Bella has a terrible nightmare about Edward and then, he comes back...
Disclaimer : I don't own anything Twilight.
2. Chapter 2
Rating 0/5 Word Count 987 Review this Chapter
Charlie’s snores were so loud he would have more chance to awake by himself than being by the engine of my truck. I turned on the lights and raced to the direction of the forest, I was torn by two emotions: I wanted to go there, to feel him, to remember all those moments we spent together, the way he talked to me, explaining what he felt as a vampire and how he kissed me… His lips were so cold on mine, but all I could think about was he kissing me, that was like nothing I’ve ever felt before : my blood had been racing like hell in my veins, my heart went totally crazy and then he found the strength to stop. I could’ve died this day, and it wouldn’t have matter that much. On the other hand, I feared going back there; will it be worse for me then? Knowing what I already knew, that we will never be together again in that meadow, that I’ll never see him in the sunlight again… That thought of me without him made me feel sick, we couldn’t be apart and yet we were, physically at least. Because I could feel him in every cell, every inch of my body, deep down in my soul; it has never been anything else, anyone else but… - no I couldn’t say his name – anyone else but him. Was it the same for him? His eyes were so harsh when he left me, it couldn’t be the same for him. He had told me he was too selfish to leave but he finally did, apparently for my sake… But how could I be sure of this? I had nothing left but memories now.
I was in the middle of nowhere now, really, so I took the map closer to my eyes and looked down at the compass in my hand; I was getting closer, if I was right, in approximately 1.5 miles, the meadow will appear in front of me. I rode forward and paid attention to the light around me, it was well lighted by the moon. This view of the full moon made me think about something creepy: if vampires do exist, could werewolves do? And were the legends right? Would they really go out during full moon? I shivered and tried to concentrate on the road again.
Suddenly, I saw a round where the light was brighter than in any corner of this dark forest; and then hit the brakes. I stopped the truck and get off, it hadn’t changed in about a year, the meadow was still a perfect round, full of flowers, and I could see the moon perfectly ; it was awesome. For the first time in so many months, I was feeling some peace of mind. This place was so full of him, it’s like it belonged to him. I walked toward the place where we sat and talked while I was caressing his hand ; this memory was almost too much, my knees couldn’t carry my weight anymore and I collapsed on the ground, I wish I could cry but I’d been doing this so many times before than I couldn’t anymore. His voice filled my head: You didn’t do anything wrong Bella, it was all my fault... I don’t know how to be close to you... I was thinking there was something I wanted to try.

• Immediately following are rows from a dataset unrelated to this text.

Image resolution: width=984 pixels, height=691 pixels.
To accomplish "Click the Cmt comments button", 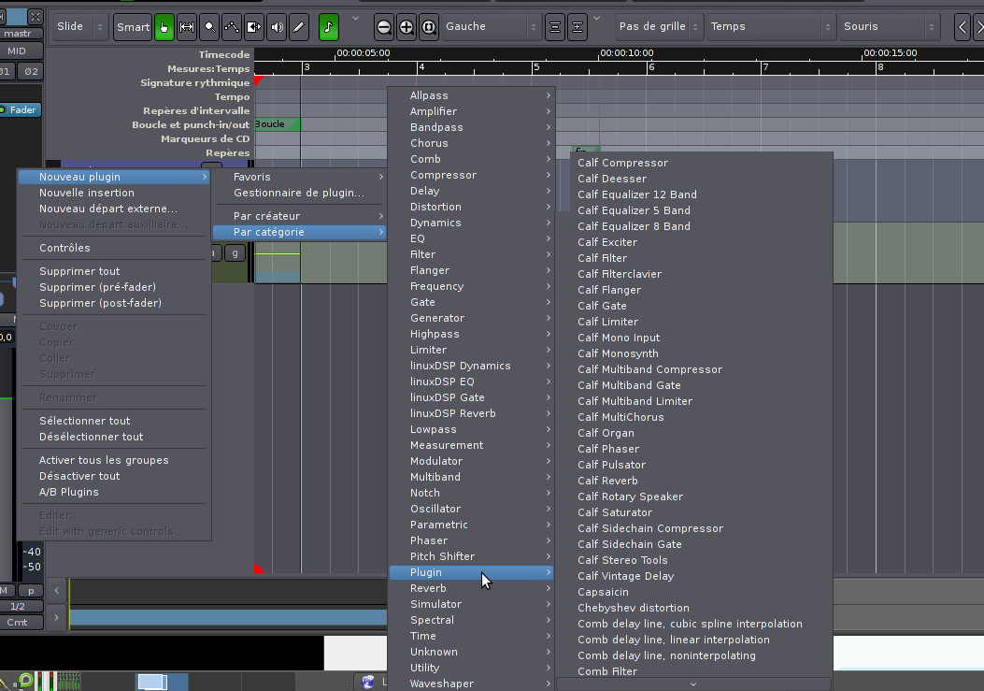I will click(x=18, y=622).
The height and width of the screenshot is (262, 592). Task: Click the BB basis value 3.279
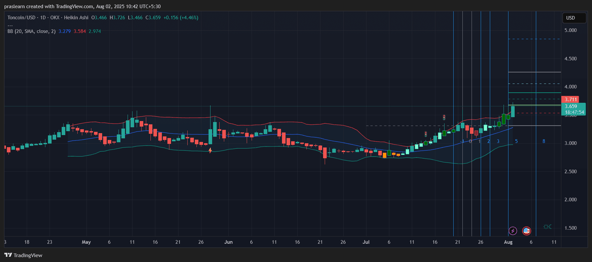point(65,31)
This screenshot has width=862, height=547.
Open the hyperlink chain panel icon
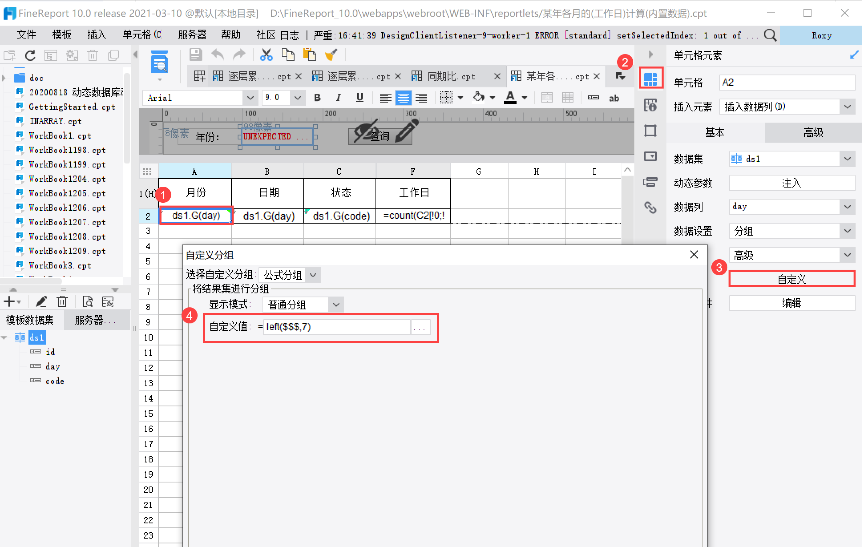650,207
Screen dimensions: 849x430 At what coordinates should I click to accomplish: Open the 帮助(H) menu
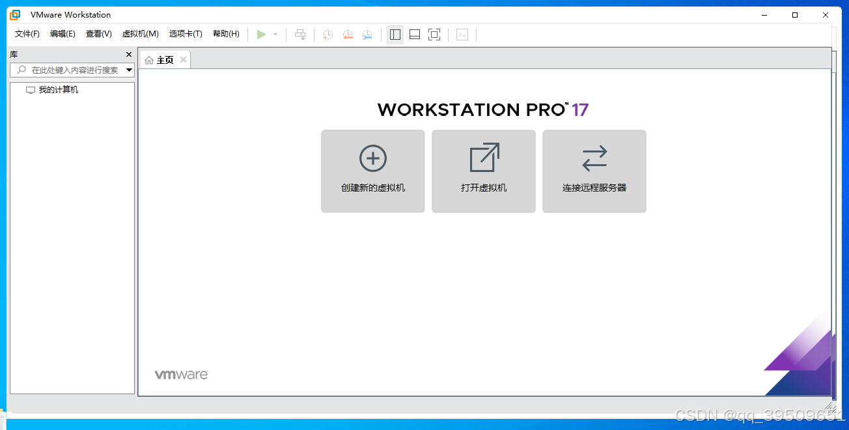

And then, I shook my head to make this now painful memory go away, he wasn’t here anymore, he wouldn’t take my face in his hands to kiss me anymore. I had to go back home. So I found the strength to get up and ran to my truck, so fast I almost fell. As I raced to home, I found myself feeling better despite the painful memories. I had felt him, and this made me feel good, I knew I would sleep better tonight, not to say well.
When I got home, and managed to go up to my room without Charlie noticing me, I felt exhausted, I definitely needed to sleep. I took off my clothes, put on a top and collapsed in my bed; despite the hole I felt every time in my stomach, I fell asleep easily.
The warmth of the sun gently awoke me, and I stretched myself to help me get up. I hope it was going to be a pretty good day because I was in a good mood and for once, I wanted to enjoy this day. Charlie has already gone to work as I went downstairs; I took a bowl, my box of cereals and some milk and ate slowly. I was thinking about my day, school of course and then I’ll have to get Jacob back to La Push, he was in Forks helping a friend of his dad with a car ; I’ll be pretty busy and it was good, it kept me from thinking too much. When I arrived at school, I saw Angela on my way to class and she smiled at me:
“Hello Bella! How are you today?”
“I’m fine, thanks Angela. How you doing?”
“Well, I’m ok. Tell me, I was thinking it’s been a while we didn’t hang out, would you like to spend an afternoon at my place?”
I felt happy by her invitation.
“Yeah sure, that’ll be great! When?”
“I was thinking about tomorrow, ok? It’ll be sunny moreover!”
Tomorrow was Saturday, I had some homework to do but it was ok, I could stop working for an afternoon at least.
“No problem for tomorrow, I’ll come around 1.30.”
Angela smiled at me to the ears and told me.
“That’s great! See you later!”
She touched my arm and ran to her first class, Angela has always been nice to me and I know he used to appreciate her, so that meant I could trust her.